## Exercise aim
Rewrite the stretch of entries from the line containing "You are a GUI" through the line containing "the move to", switching "calendar" to "date picker" and keeping everything else the same. Omit the pictures from your answer.

## START Exercise material

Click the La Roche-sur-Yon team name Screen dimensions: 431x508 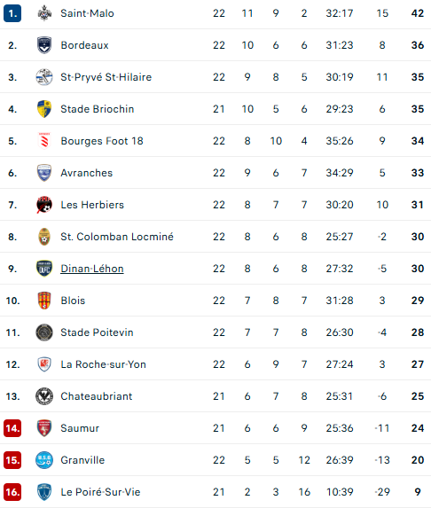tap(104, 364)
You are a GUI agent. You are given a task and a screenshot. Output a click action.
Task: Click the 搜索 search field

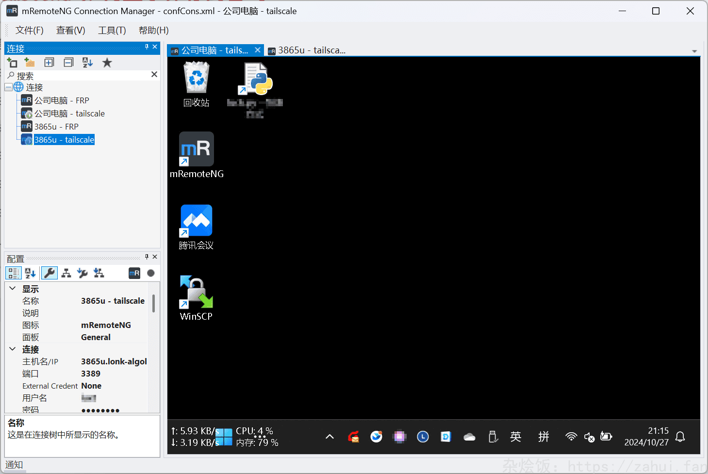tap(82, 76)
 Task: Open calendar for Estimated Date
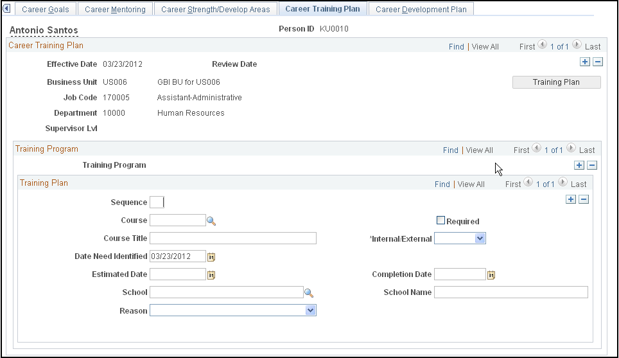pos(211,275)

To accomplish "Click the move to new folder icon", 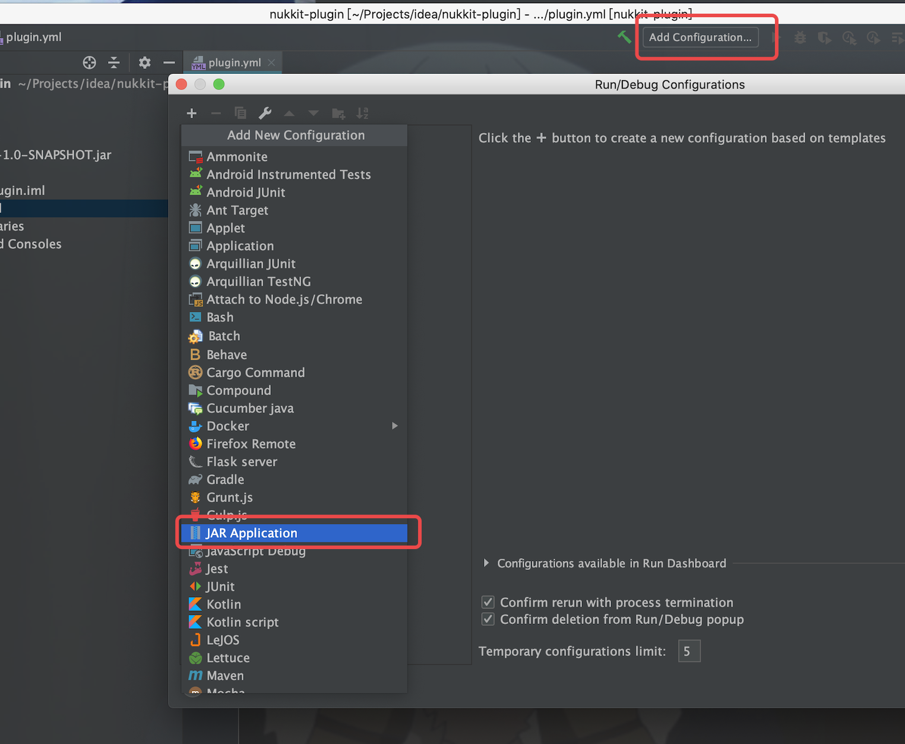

## END Exercise material
## START Exercise material

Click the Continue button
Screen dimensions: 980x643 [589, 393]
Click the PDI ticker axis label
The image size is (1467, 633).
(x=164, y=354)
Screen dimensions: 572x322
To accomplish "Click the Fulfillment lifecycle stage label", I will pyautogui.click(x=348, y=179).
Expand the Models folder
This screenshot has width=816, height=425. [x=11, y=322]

## END Exercise material
## START Exercise material

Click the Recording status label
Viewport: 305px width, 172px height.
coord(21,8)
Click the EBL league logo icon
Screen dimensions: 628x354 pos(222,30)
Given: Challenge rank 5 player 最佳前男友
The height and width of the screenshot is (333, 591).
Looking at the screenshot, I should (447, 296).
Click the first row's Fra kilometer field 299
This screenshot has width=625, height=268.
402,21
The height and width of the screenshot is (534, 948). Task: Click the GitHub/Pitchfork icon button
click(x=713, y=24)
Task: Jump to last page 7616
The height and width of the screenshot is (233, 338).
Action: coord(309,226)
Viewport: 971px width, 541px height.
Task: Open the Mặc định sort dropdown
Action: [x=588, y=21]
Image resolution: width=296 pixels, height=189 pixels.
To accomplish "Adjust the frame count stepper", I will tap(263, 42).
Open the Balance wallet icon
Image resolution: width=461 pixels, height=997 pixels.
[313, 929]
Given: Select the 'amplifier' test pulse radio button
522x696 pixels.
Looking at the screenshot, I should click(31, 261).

## END Exercise material

## Answer to this problem
You are a GUI agent. You are given a task and a screenshot. Output a click action.
Task: Click the 搜索 search field

tap(82, 76)
 Task: Open date picker for Estimated Date
pos(211,275)

To accomplish "Click the move to new folder icon", 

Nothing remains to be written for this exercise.